Economic sanctions accelerate gold repatriation
An Invesco survey of central banks and sovereign wealth funds published on Monday confirms that more and more countries are repatriating their gold reserves as a hedge against Western economic sanctions.
The trend of hoarding gold in the face of economic and geopolitical uncertainty is not new. Over the past year, there have been repeated reports of record gold purchases by central banks seeking to diversify their reserves to protect against financial market volatility, runaway inflation and geopolitical tensions caused by the conflict in Ukraine.
According to data released last April by the World Gold Council (WGC), central banks had net purchases of 125 tonnes of gold at the end of February this year.

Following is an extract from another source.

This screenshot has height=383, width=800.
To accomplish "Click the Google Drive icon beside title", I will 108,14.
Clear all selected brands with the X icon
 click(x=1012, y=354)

This is a figure that, in year-on-year terms, has not been seen since 2010 and continues the upward trend experienced during 2022, ending the year with a record 1,136 tonnes of gold sold.
The downturn in financial markets over the past year and fears of a possible major recession generated widespread losses, but the freezing of almost half of Russia’s $640 billion gold and foreign exchange reserves by the West due to the conflict in Ukraine appears to have been key in triggering a policy shift in the investment strategies of government actors, accelerating the repatriation of gold reserves by central banks.
Our gold in our country
This is the conclusion of a survey conducted by Invesco, a global asset management firm, to 85 sovereign wealth funds and 57 central banks. The survey shows that almost 60% of the entities consulted are concerned about the precedent of sanctions against Russia and consider that these events have made gold a more attractive asset, while 68% hold reserves in their coffers compared to 50% in 2020.

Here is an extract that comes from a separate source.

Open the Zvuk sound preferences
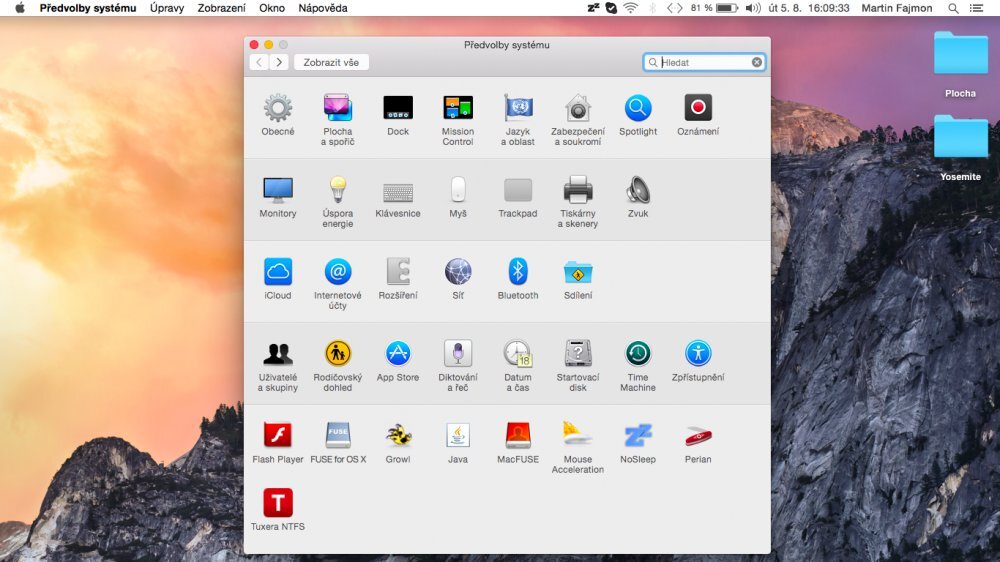The height and width of the screenshot is (562, 1000). pyautogui.click(x=638, y=190)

A central bank representative quoted anonymously said: “We did have it (gold) held in London… but now we’ve transferred it back to own country to hold as a safe haven asset and to keep it safe.” Robert Ringrow, head of official institutions at Invesco who oversaw the report, said that this is the mantra that has been seen over the past year: “If it’s my gold then I want it in my country.”
The economic sanctions that often follow geopolitical tensions are also the main cause of increasing de-dollarisation. Despite the fact that most central banks and institutions surveyed in the study still see no real alternative to the dollar as the world’s reserve currency, it is no coincidence that while the US dollar’s market share has fallen to 58.4% at the end of the fourth quarter of this year, demand for gold is reaching record highs.